I was an intern resident physician in Chicago in 2020. My last few months of medical school were full of uncertainty – my canceled ICU rotation, weekly university-wide coronavirus updates, watching the numbers of available hospital beds dwindle nationwide. Like thousands of 2020 graduates, I celebrated 4 years of medical training over Zoom.
Everything changed on July 1, 2020, when I walked into the emergency department for the first time as a physician and immediately entered the fray: My very first patient was COVID positive. The nurse and I donned our yellow disposable gowns, goggles, gloves, orange N95s, and we entered the room. I stumbled through introducing myself – saying “My name is Dr. Halloran and I’ll be one of the people taking care of you today” for the first time, barely convincing myself or the patient.

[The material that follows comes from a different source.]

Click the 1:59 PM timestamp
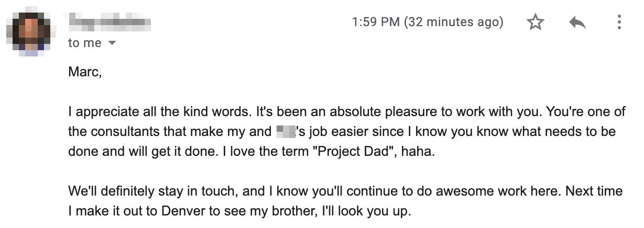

Every day since then I have seen the heart-wrenching emotional cost of this pandemic and medicine as a whole. A patient with COVID having difficulty getting enough oxygen into her body, listening to her husband tell her he loves her right before I insert a tube into her lungs to help her breathe. The wife of another patient with COVID pulls me aside outside her husband’s room – he has a weak immune system, and she is devastated that her work as a home health nurse might have exposed him to the virus. There are stories of hospital staff treating their own critically ill co-workers. These were daily occurrences, and they have taken their toll on us.

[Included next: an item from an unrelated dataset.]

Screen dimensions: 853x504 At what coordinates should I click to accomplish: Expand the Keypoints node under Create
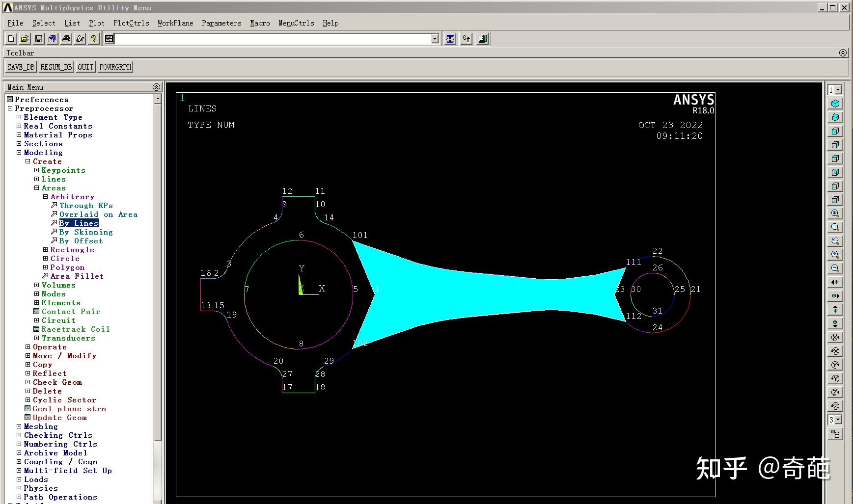(36, 170)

Along with seeing so much sadness these past months, every day I wonder – did I matter? Did I make a difference? Did my work help this patient and their family?
I spend my days providing care, helping where I can, listening to fears and concerns. I become more confident with procedures I never thought I could be as a medical student. I learn so much every day yet still feel that I will never know enough to be competent and confident. During my intensive care unit night shifts I have to pronounce a death for the first time for my patient who had listed her code status as DNR. Her nurse sat with her and held her hand while she died alone in her room as my senior resident and I attended a code across the unit. The nurse and my senior resident help me go through the steps, listening to her now silent heart and lungs, shining a light into her open, unseeing eyes, until it is time to pronounce. We leave her room, and my senior asks how I am doing as I swallow back tears. I go down to the emergency department to see my co-residents, who tell me their stories of their first death exams. I feel understood – they know exactly how I’m feeling, they’ve been here before. I cry in the elevator, then tamp down my sadness and go back to the ICU to call the patient’s husband.

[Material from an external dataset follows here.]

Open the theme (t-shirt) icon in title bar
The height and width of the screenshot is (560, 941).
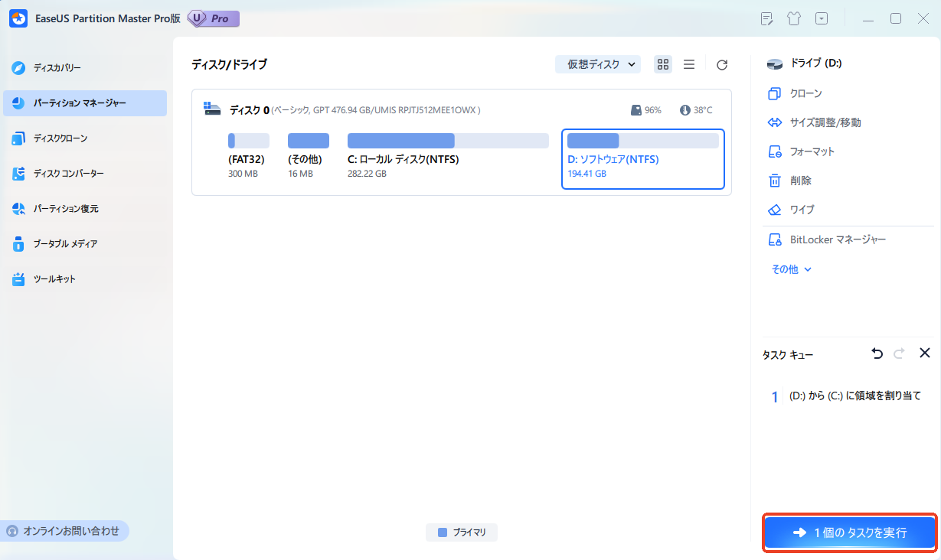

Months later, after work I continue to see people walking outside without masks, I hear my neighbors having another party. During my commute to the hospital one day I catch faint snippets of a stranger's conversation about how "we sure did overreact to this COVID business, didn't we?" A flash of anger stops me in my tracks. I think of our full ICUs and my COVID patient mere hours earlier who needed a ventilator. I think about all of the death I have seen, of the families I have called to tell them their loved one has died. Of the many death exams I have now performed. For another moment I wonder if what I am doing matters.
But I get to the hospital, put on my N95, and I am reminded of the difference we do make. Of the connections that we forge with patients and their families, not only during times of their greatest struggles but also in the quiet moments. It is easy for me to overlook the small differences we make day to day and of the impact we have. Every time I start to lose sight of this meaning, another patient brings it back up to the foreground. An older woman comes to the emergency department for abdominal pain. Our imaging reveals a high likelihood of cancer, so I discuss the findings with her. As we sit together in her room, a small moment of stillness in an otherwise busy emergency department, she tells me about her faith, her husband, and the inner strength that she has.
These moments show me how I feel the most connected to my patients during times of quiet and emotional honesty.
I had been trying to block the ever-growing internal wave of sadness from tragedies witnessed, to bury my feelings in an effort to protect myself, but that effort to protect nearly imprisoned - it left me alone behind an impenetrable wall. How can I connect with patients, empathize with them and their struggles, if I have effectively numbed myself and my emotions?
Through my patients I have learned how to be more open, more empathetic, more understanding. Through these moments of vulnerability, I am reminded that our actions do matter, we do make a difference, and we do not go unnoticed.